4.4. APOC1 encodes a member of the apolipoprotein C1 family

This gene is expressed primarily in the liver and also in the brain. The encoded protein plays a central role in high density lipoprotein (HDL) and very low density lipoprotein (VLDL) metabolism. This protein has also been shown to inhibit cholesteryl ester transfer protein in plasma. Alternative splicing and the use of alternative promoters results in multiple transcript variants. The GWAS of T2D and AD (Gao et al., 2016) identified six SNPs (rs111789331, rs12721046, rs12721051, rs4420638, rs56131196, and rs66626994) related to the APOC1 gene that showed pleiotropic associations with these health disorders. Among them rs12721046, located in the intron area of APOC1 showed genome-wide significant association with AD in our analyses (FHS data in Table 2.1, and CHS and FHS data in Table 2.2). This SNP is in high LD with rs769449, also found in our study, as well as with rs429358 (Table 2.2), which suggests that it’s effect might be through APOEe4.

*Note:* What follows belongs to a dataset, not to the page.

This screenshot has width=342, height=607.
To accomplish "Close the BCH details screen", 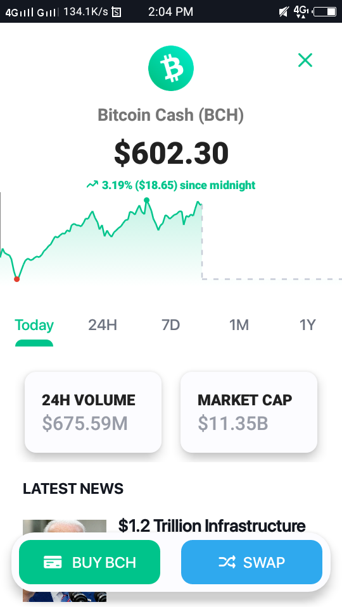I will (x=305, y=60).
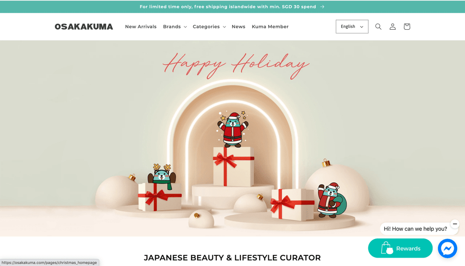Click the Happy Holiday banner title
The width and height of the screenshot is (465, 266).
(236, 65)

4.5. Connection with human longevity

The genetic variants from the same four genes (and often the same SNPs) were detected in GWAS of human longevity (Ang et al., 2008; Deelen et al., 2011; Nebel et al., 2011; Lu et al., 2014; Garatachea et al., 2014; Garatachea et al., 2015; Deelen et al., 2014; Lin et al., 2016; Nebel et al., 2011; Shadyab et al., 2017). The connection of this set of genes with human longevity suggests that they might play some roles in risks of other diseases or in biological processes that influence such risks. Indeed, a number of studies linked these genes with multiple phenotypes including lipid traits (Teslovich et al., 2010; Chang and Chang, 2017), rate of information processing (Lyall et al., 2014; Smith et al., 2010), cardiovascular risk (Smith et al., 2010), inflammation (Rebeck, 2017), cancer (Slattery et al., 2005; Watson et al., 2003), type 2 diabetes (El-Lebedy et al., 2016). These facts indicate that detected genes are likely to have pleiotropic associations with other health disorders. Such pleiotropy is manifested as dependence among chronic conditions at the population level. The results of epidemiologic studies confirm this conjecture. The dependence between AD and other diseases such as cancer and T2D have been detected and described in a number of studies. It is likely that not only genes detected with high level of statistical significance but also genes whose variants showed less significant associations with AD are involved in development of these health disorders. The existence of connections between AD and other health disorders suggests that better understanding AD can be reached in studies of systemic mechanisms of aging related health decline which involve several pathological conditions.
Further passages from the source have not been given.